_課題の説明_.
鍼の種類を比べた抜粋にある「和鍼は中国針に比べて短くて細いものが一般的です。」という文を英語に訳すと、どうなりますか？
== 抜粋
古代の中国では、切る針、刺さない針など9つの種類がありますが、現在一般的に使われている、毫鍼(ごうしん)と呼ばれる中国針と比較していきます。

一般的に治療に使われる鍼の種類を下に比較してみました。

和鍼:太さ0.12mm~0.25mm 長さ30mm~50mm
中国針太さ0.32mm~0.38mm 長さ25m~75mm

和鍼は中国針に比べて短くて細いものが一般的です。故に、痛みも比較的穏やかと言われています。

撚鍼法(ねんしんほう)と管鍼法(かんしんほう)

中国針撚鍼法(ねんしんほう)といわれる方法で、鍼自体を持ちぐっと押し込むように刺していきます。

それに対して和鍼は、鍼自体を持つのではなく、鍼を鍼よりもやや短い管に入れ、わずかに出た柄の部分をトントンと叩き打つ事で刺入していきます。これを管鍼法(かんしんほう)と言います。

人間の皮膚は意外に硬く、細く短い鍼であればあるほど撚鍼法(ねんしんほう)は難しいとされています。そのために管を使う方法が日本で発明されました。

いずれも鍼は、皮膚の下にあるツボに刺す必要があります。皮膚にスッと鍼が入っていくように力を入れて押し込むのですが、髪の毛よりも細いため、変に力が入ると鍼がたわんでしまい皮膚を傷つける可能性があります。鍼に力が込められているのに、鍼がたわんでいない状態を、『芯を捉える』と言います。

この芯を捉える事が一番容易なのが、管鍼法(かんしんほう)を使う和鍼なのです。

もちろん、中国針には中国針の良さがあります。
====
== 演習データ
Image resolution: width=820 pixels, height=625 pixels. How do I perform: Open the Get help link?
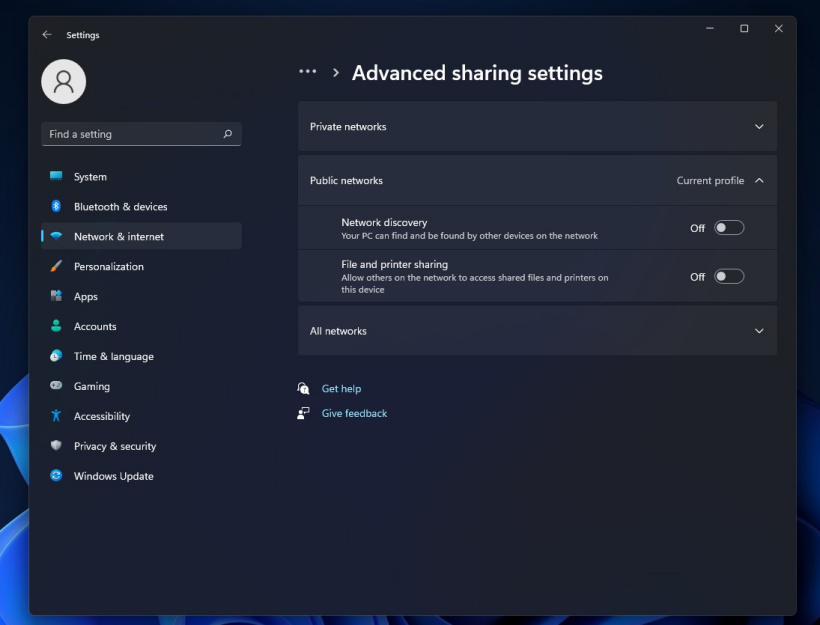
====
_解答_.
Japanese-style needles are generally shorter and thinner than Chinese needles.